RECORDED INFORMATION:
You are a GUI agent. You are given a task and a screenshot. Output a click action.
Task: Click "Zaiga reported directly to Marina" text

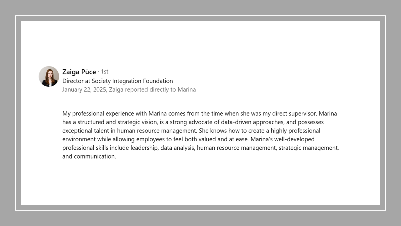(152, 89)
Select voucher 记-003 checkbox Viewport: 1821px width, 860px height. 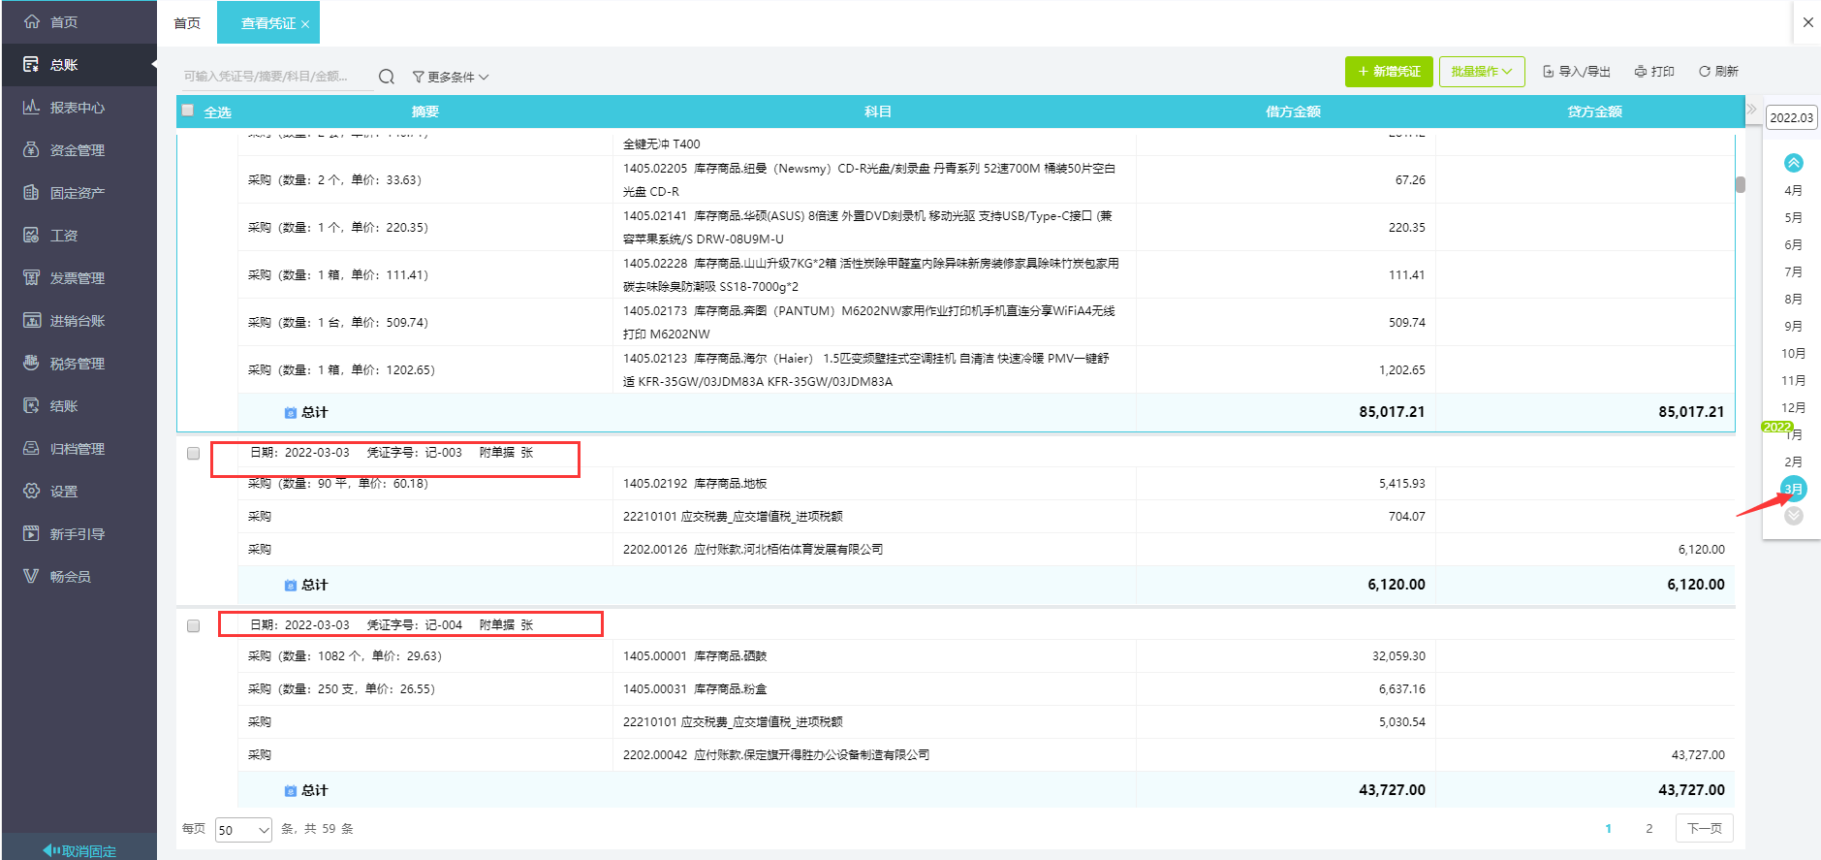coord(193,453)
==
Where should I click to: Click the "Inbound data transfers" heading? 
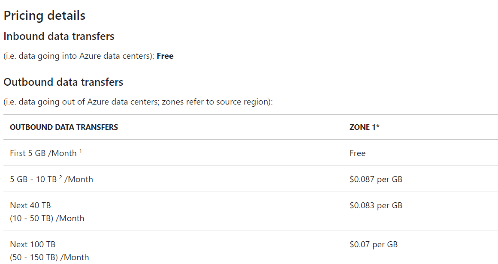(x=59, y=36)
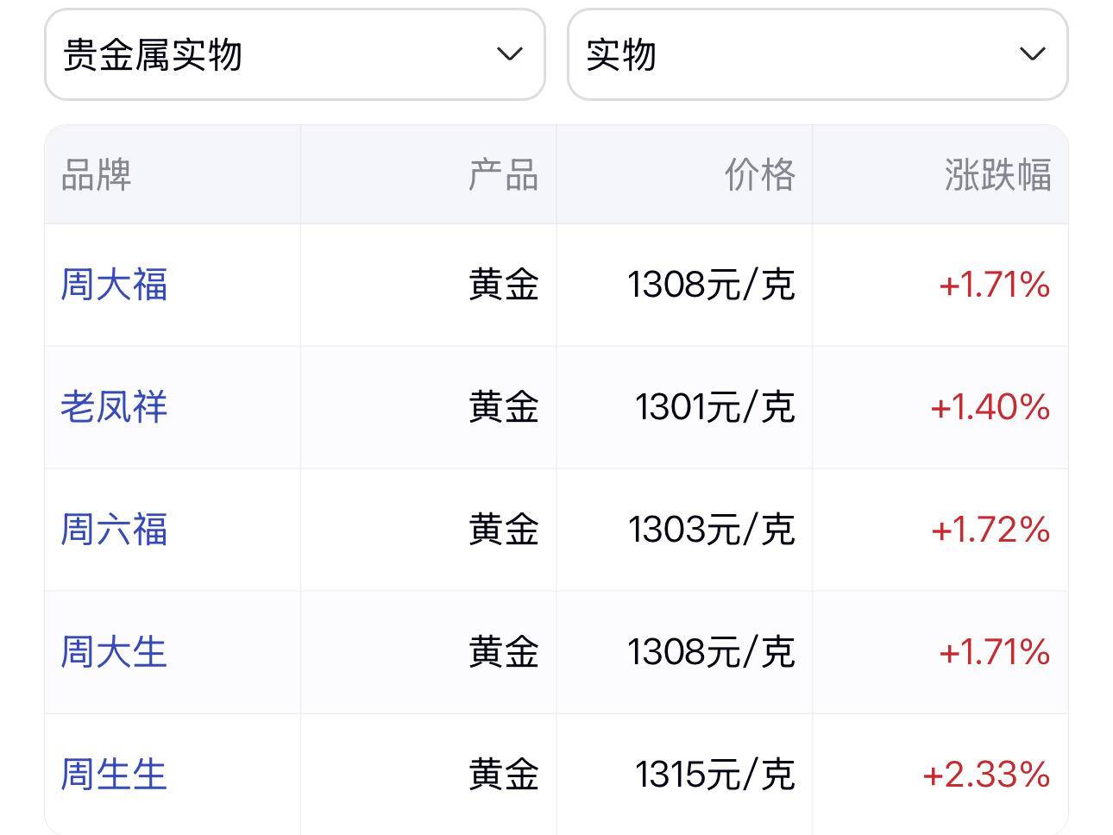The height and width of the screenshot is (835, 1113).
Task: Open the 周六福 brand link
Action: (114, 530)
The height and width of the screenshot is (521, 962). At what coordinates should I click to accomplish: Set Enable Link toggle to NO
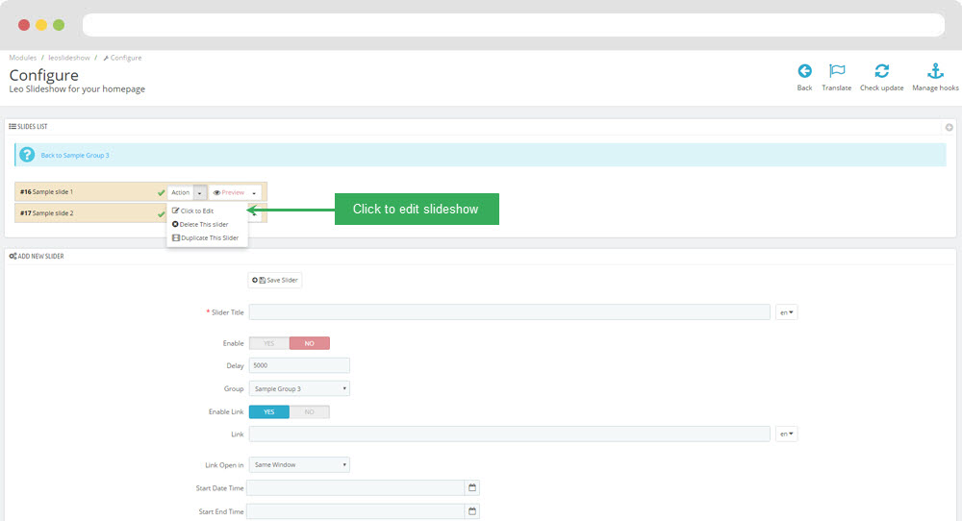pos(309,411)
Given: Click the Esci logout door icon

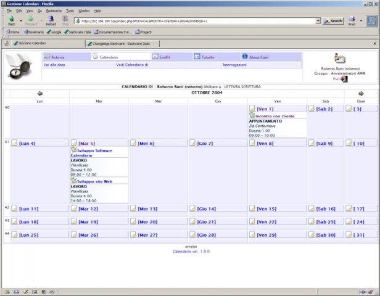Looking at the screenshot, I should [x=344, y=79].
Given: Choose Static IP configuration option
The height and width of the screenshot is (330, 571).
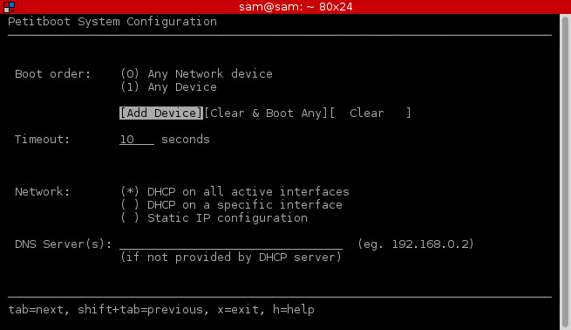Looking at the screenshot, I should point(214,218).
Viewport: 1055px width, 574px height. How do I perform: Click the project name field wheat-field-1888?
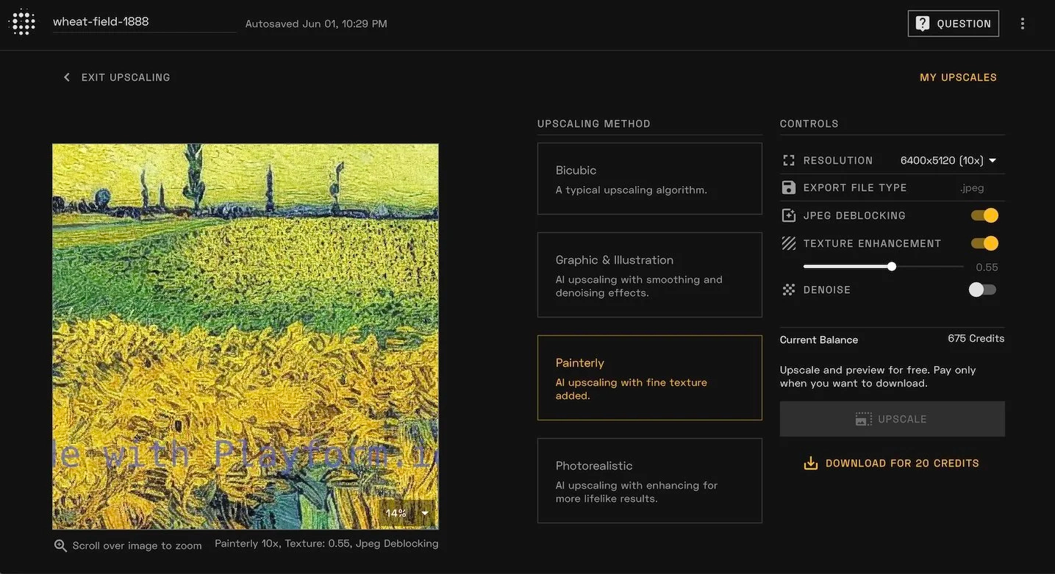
---
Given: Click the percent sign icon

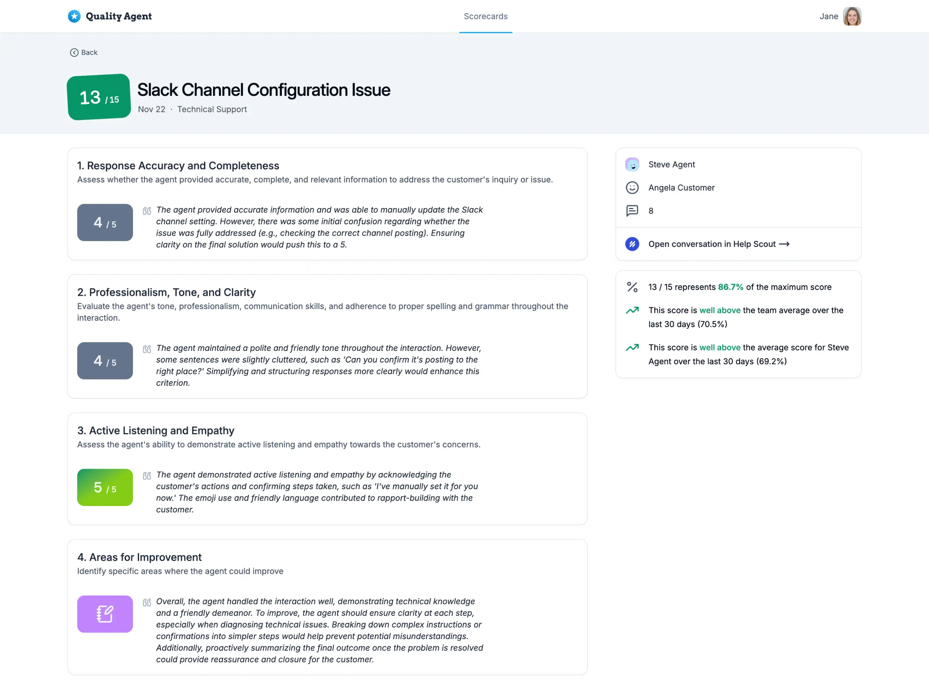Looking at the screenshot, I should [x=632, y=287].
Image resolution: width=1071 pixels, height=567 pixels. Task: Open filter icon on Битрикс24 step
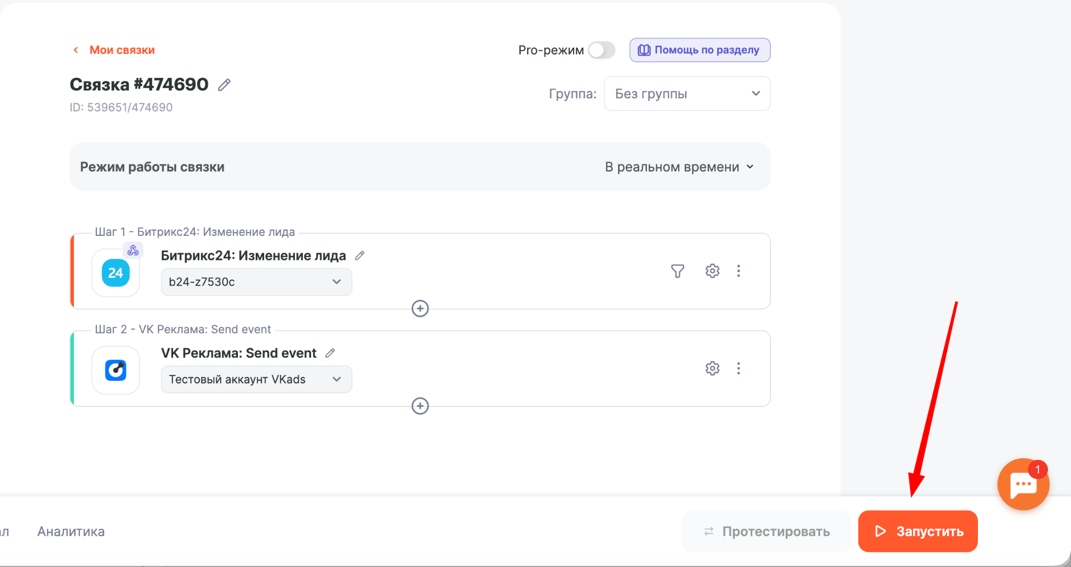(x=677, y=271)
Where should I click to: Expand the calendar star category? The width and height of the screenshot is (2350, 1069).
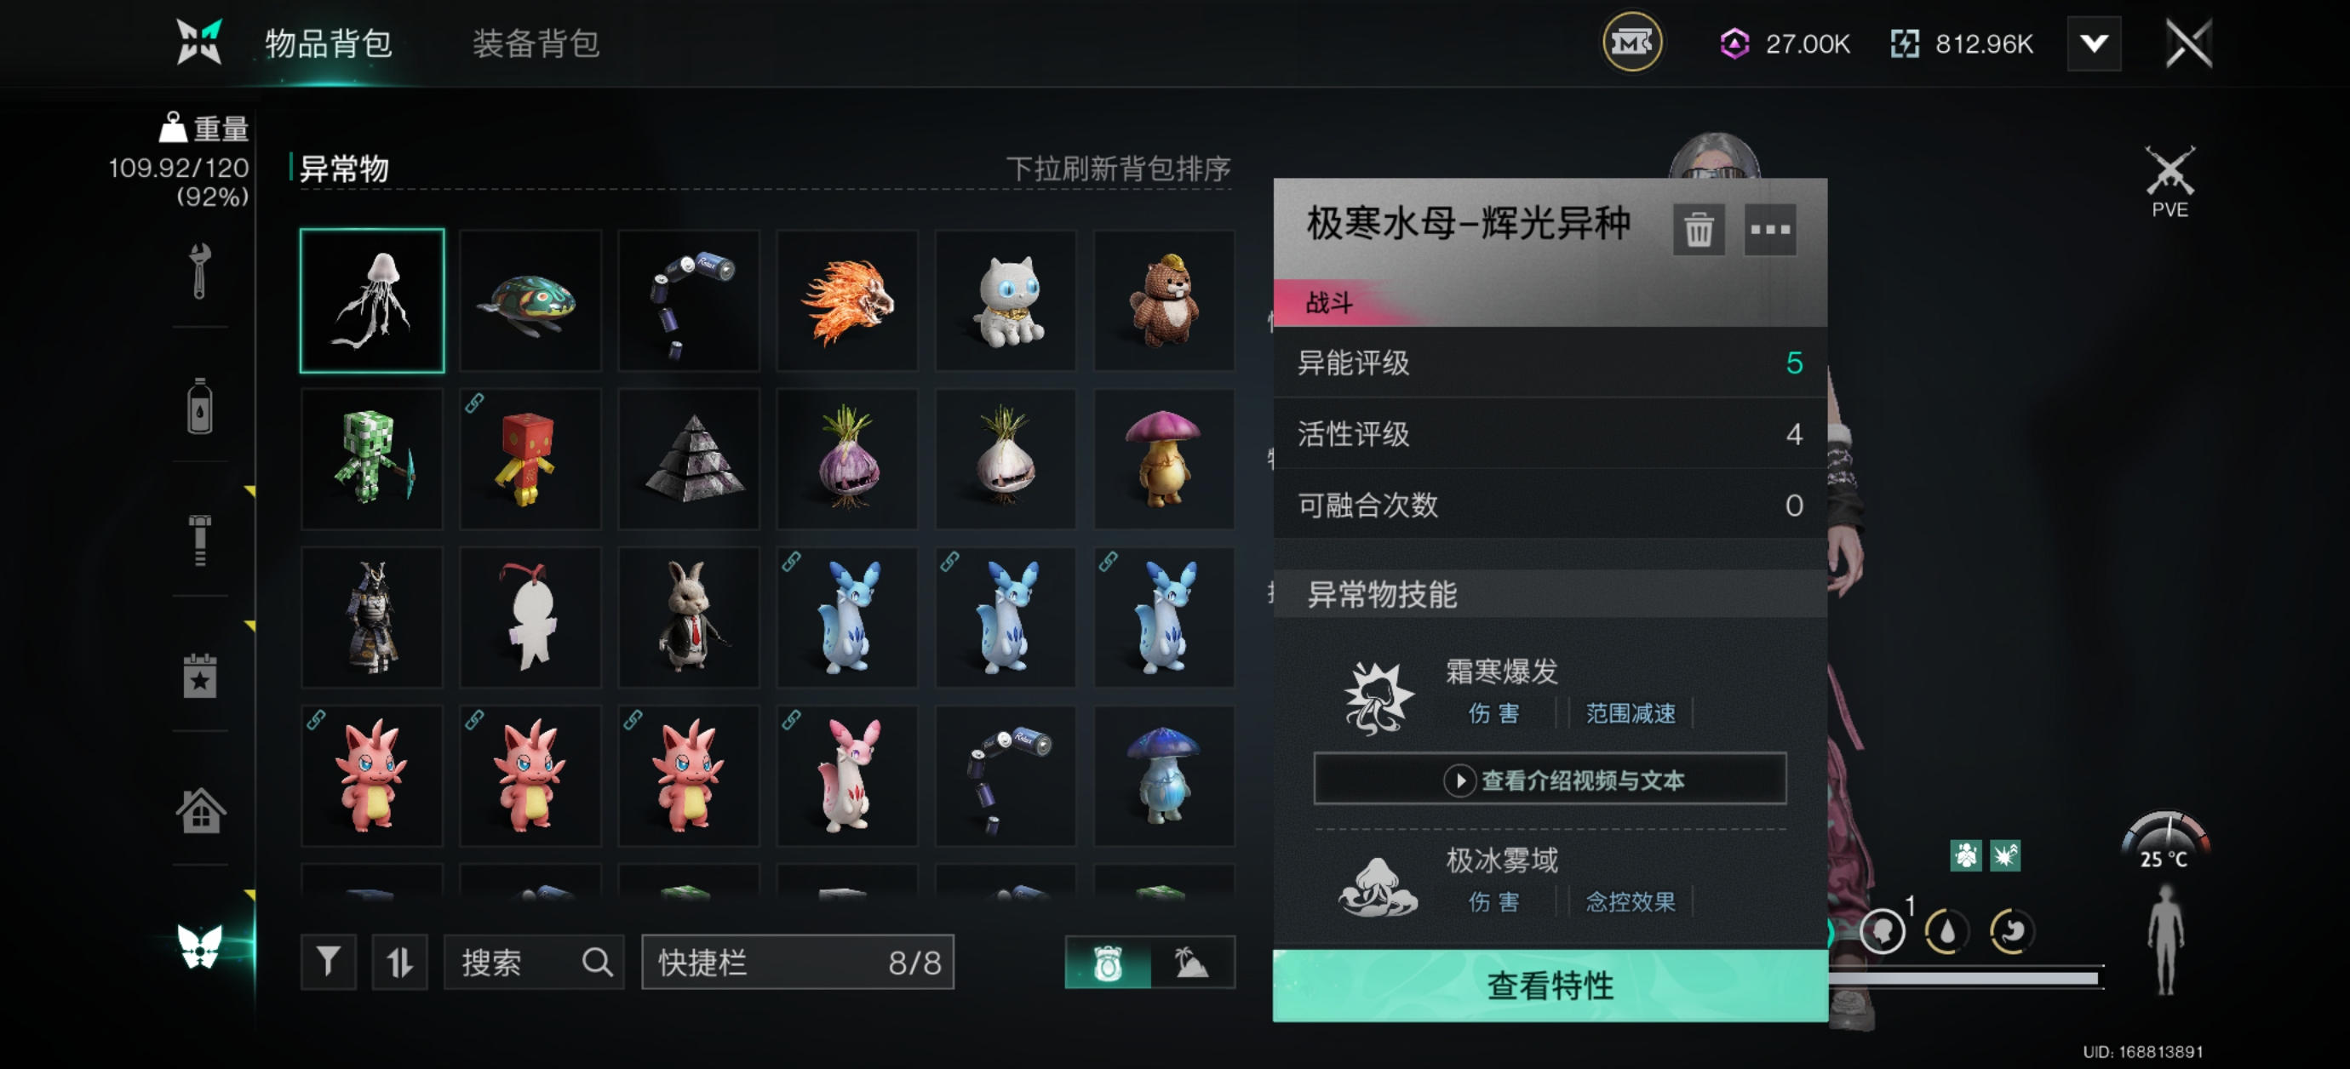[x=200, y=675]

TASK DIRECTIONS: Your answer should consist of the lines above between those holding "Given: Click the Esci logout door icon" and "Viewport: 1055px width, 574px", inclusive, reproduced word for word and without pictures.

ANSWER SPACE:
Given: Click the Esci logout door icon

Looking at the screenshot, I should [x=344, y=79].
Given: Choose Static IP configuration option
The height and width of the screenshot is (330, 571).
Looking at the screenshot, I should point(214,218).
Viewport: 1055px width, 574px height. How do I perform: Click the project name field wheat-field-1888?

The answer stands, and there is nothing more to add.